Pero no es sólo Serres quien habla de lectura del mundo para intentar entender la historia de la ciencia. La misma Despret al hablar de la incomodidad que le supone Serres, acude a Mil mesetas, de Gilles Deleuze y Félix Guattari, un libro que describe como difícil y al que sólo pudo acceder una vez que decidió salir de la rutina de su lectura científica:
Y tenía que aprender a leerlo así, no dejándome guiar por palabras, sino por gestos, ritmos, rupturas, tartamudeos, hipos, afectos. Salir de la rutina que guiaba mi lectura de los artículos científicos, que consistía en recolectar informaciones, inventariar hechos y saberes. Iba a olvidarla, la filosofía no tiene la tarea de informar, sino la de lentificar, la de discordar, la de vacilar.
Despret tuvo pues que distanciarse de la lectura tradicional de decodificar palabras en un texto científico y enfrentarse a una lectura distinta, más corporal, para tratar de entender lo que Deleuze y Guattari querían explicar.
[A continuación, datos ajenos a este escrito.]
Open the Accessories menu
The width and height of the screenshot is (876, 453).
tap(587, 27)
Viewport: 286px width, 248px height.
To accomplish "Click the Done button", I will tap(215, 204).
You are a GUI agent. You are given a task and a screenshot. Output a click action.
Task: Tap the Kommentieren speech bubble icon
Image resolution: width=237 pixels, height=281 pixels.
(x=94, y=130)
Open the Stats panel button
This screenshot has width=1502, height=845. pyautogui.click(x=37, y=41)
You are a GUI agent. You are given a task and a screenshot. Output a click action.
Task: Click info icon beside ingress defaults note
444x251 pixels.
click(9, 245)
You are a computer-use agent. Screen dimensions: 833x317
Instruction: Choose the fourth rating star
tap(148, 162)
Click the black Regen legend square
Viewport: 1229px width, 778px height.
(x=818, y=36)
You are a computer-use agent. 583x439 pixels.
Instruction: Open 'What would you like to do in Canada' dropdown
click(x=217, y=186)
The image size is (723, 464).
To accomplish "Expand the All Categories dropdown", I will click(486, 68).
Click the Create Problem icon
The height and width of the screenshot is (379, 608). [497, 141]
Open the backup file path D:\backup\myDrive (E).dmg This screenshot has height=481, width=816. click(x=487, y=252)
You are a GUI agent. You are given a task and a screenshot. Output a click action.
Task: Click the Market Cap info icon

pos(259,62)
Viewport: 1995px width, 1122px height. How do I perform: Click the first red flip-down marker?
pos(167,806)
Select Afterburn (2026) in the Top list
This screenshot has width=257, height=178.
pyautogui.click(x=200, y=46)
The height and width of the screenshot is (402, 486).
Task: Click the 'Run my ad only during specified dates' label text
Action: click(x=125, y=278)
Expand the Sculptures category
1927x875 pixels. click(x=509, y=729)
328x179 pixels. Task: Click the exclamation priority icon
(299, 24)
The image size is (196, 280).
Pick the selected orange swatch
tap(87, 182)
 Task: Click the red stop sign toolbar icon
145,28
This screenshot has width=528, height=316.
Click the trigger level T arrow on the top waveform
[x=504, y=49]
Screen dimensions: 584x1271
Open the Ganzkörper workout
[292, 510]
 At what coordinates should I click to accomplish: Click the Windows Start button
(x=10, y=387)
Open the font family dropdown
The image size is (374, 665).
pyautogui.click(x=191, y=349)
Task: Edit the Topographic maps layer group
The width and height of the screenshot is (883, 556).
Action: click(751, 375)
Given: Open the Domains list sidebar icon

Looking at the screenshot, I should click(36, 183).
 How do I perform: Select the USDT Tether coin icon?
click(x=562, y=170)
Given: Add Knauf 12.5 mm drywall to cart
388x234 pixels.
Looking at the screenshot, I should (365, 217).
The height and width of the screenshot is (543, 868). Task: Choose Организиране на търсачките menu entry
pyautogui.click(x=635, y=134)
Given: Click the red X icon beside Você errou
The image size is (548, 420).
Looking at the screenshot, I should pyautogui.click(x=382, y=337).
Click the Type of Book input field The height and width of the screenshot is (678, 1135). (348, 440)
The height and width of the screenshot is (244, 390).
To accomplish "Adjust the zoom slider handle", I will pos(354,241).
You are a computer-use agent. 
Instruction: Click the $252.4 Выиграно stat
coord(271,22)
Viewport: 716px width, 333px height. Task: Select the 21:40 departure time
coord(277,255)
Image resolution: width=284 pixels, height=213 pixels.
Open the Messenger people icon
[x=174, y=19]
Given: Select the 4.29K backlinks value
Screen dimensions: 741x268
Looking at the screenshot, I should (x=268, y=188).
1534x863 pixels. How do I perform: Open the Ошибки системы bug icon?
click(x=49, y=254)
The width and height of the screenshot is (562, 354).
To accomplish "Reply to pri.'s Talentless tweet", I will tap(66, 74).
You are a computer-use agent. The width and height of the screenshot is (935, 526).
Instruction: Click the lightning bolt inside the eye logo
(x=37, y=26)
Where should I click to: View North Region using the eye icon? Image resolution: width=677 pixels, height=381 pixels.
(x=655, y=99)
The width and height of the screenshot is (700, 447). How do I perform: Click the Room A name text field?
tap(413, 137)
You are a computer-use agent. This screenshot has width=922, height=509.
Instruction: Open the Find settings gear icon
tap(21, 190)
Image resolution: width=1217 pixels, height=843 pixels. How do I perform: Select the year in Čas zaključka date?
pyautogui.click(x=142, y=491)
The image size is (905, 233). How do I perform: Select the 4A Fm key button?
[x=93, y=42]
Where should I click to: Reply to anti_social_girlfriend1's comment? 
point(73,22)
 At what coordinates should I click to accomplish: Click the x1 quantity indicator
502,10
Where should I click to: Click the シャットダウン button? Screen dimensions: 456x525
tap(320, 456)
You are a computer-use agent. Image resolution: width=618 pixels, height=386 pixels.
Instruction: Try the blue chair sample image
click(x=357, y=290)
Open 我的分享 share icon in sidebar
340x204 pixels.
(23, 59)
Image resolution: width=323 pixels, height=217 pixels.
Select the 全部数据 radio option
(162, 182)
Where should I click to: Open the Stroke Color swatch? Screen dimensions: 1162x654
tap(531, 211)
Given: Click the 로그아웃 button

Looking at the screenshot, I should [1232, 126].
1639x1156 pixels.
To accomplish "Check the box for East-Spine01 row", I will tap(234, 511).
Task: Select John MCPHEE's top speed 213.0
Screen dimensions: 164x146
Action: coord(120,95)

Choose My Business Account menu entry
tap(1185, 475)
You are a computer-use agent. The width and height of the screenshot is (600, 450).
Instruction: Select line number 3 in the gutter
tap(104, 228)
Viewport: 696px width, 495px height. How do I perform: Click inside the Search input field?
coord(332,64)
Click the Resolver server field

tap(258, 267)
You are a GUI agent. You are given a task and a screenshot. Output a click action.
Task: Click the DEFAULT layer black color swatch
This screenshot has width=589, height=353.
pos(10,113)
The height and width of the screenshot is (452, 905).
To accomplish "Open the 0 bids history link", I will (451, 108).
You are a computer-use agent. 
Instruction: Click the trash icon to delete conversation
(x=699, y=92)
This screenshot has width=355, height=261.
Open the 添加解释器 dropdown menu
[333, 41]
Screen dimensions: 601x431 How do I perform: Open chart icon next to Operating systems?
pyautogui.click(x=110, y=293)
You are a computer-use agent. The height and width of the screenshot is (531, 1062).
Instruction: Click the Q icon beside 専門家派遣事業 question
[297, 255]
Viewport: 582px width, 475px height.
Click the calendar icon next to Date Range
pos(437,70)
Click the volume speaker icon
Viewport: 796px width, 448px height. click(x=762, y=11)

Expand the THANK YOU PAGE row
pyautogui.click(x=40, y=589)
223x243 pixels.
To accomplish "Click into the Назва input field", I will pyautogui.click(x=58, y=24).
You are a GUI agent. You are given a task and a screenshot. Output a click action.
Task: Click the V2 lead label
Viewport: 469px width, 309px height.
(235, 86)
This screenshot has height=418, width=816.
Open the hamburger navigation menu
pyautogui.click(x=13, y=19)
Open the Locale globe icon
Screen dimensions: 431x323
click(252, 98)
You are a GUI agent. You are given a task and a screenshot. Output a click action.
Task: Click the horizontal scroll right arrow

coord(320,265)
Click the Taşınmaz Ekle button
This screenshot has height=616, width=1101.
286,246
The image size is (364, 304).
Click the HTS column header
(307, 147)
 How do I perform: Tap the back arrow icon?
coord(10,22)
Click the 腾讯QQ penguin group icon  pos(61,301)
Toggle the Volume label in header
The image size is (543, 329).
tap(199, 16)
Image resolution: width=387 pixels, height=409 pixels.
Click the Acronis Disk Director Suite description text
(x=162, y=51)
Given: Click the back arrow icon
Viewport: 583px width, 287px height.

Quizá, con el pretexto de leer a las aves, este libro nos invite también a distanciarnos de la lectura tradicional y adentrarnos en los distintos territorios de la lectura y la escritura para tratar de entender al mundo.
Gracias, querida Carola, por la recomendación, sigo pensando un montó de cosas sobre este libro y ya me estoy anotando otros a la lista de mis territorios de la lectura.
Título: Habitar como un pájaro: modos de hacer y de pensar los territorios
Autora: Vinciane Despret
Traductor: Sebastián Puente
Pie de imprenta: Buenos Aires, Argentina : Cactus, 2022.